Met basisbereikbaarheid naar betere mobiliteit

Door Ben Weyts op 21 juli 2018, over deze onderwerpen: Lokale overheid, Mobiliteit, Openbaar vervoer, De Lijn, Verandering
De Lijn

Vlaams minister van Mobiliteit Ben Weyts herschrijft het Mobiliteitsdecreet om de weg vrij te maken voor basisbereikbaarheid en zo De Lijn voor te bereiden op 2020. De oude politiek van blind aanbod wordt ingeruild voor een vraaggestuurd model mee bepaald door de lokale besturen.

Beter bedrijf

Sinds het decreet Basismobiliteit uit 2001 werd het openbaar vervoer in Vlaanderen gekenmerkt door een blinde aanbodpolitiek: elke Vlaming moest op maximaal 750 meter van de eigen voordeur een halte van De Lijn hebben. Gevolg: veel nutteloze haltes, veel lege bussen en enorme kosten voor de Vlaamse belastingbetaler.

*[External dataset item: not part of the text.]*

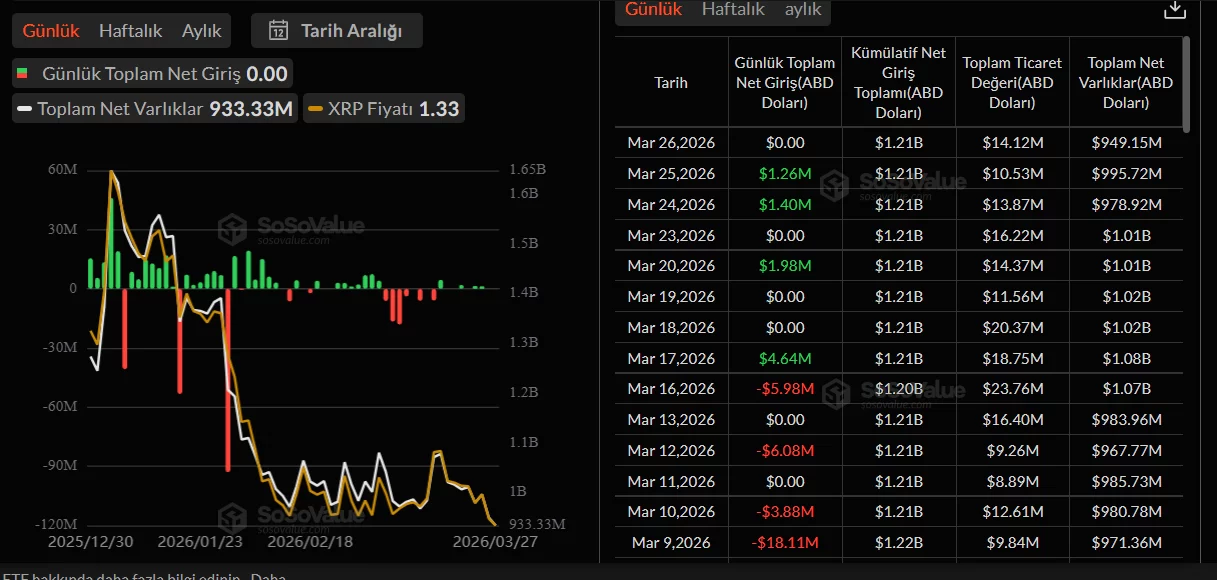Click the Kümülatif Net Giriş Toplamı column header

coord(898,83)
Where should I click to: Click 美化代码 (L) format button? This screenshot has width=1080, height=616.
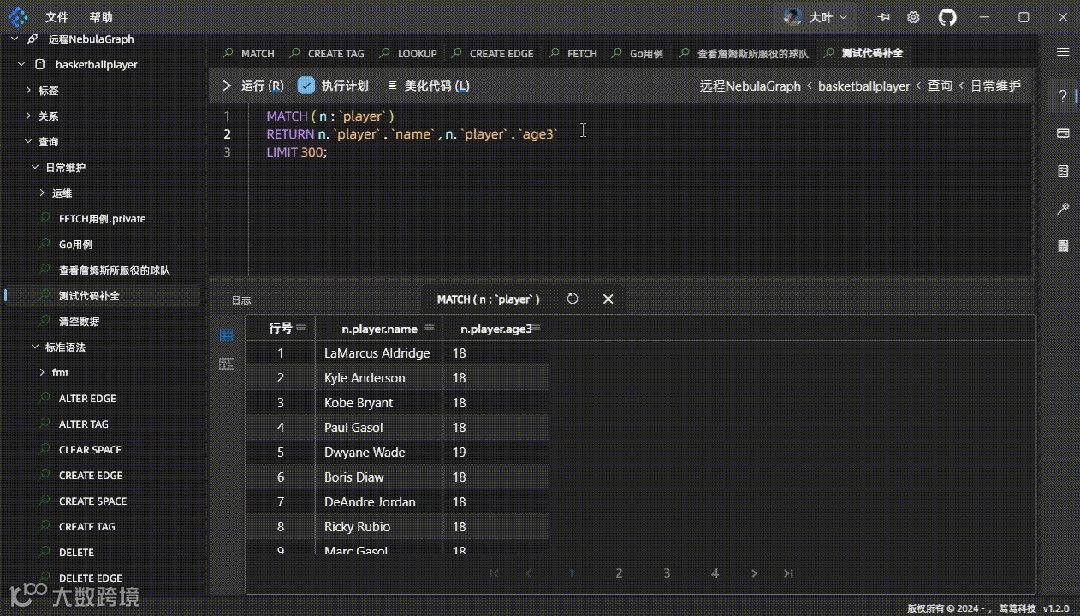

De huidige Vlaamse Regering heeft van bij haar start De Lijn financieel gezond gemaakt. Zo werd De Lijn ook klaargestoomd om in 2020 de vergelijking te doorstaan met private bedrijven, zoals Europa voorschrijft.

Gelaagd model met vervoerregio’s

Het aanbod van De Lijn wordt opgedeeld in drie lagen: een ‘kernnet’ met voor- en interstedelijke verbindingen, een aanvullend net met verbindingen naar buitenwijken en kleinere kernen, en tot slot vervoer op maat via lokale of private initiatieven (zoals belbussen).

Om het aanbod zo goed mogelijk af te stemmen op de vraag worden de lokale besturen voor het eerst betrokken. “Burgemeesters en schepenen krijgen veel opmerkingen over het openbaar vervoer, maar tot nu toe hadden ze er weinig tot niets over te zeggen. Terwijl net zij dikwijls het beste weten waar de lokale vervoersnoden en -kansen liggen”, zegt Weyts.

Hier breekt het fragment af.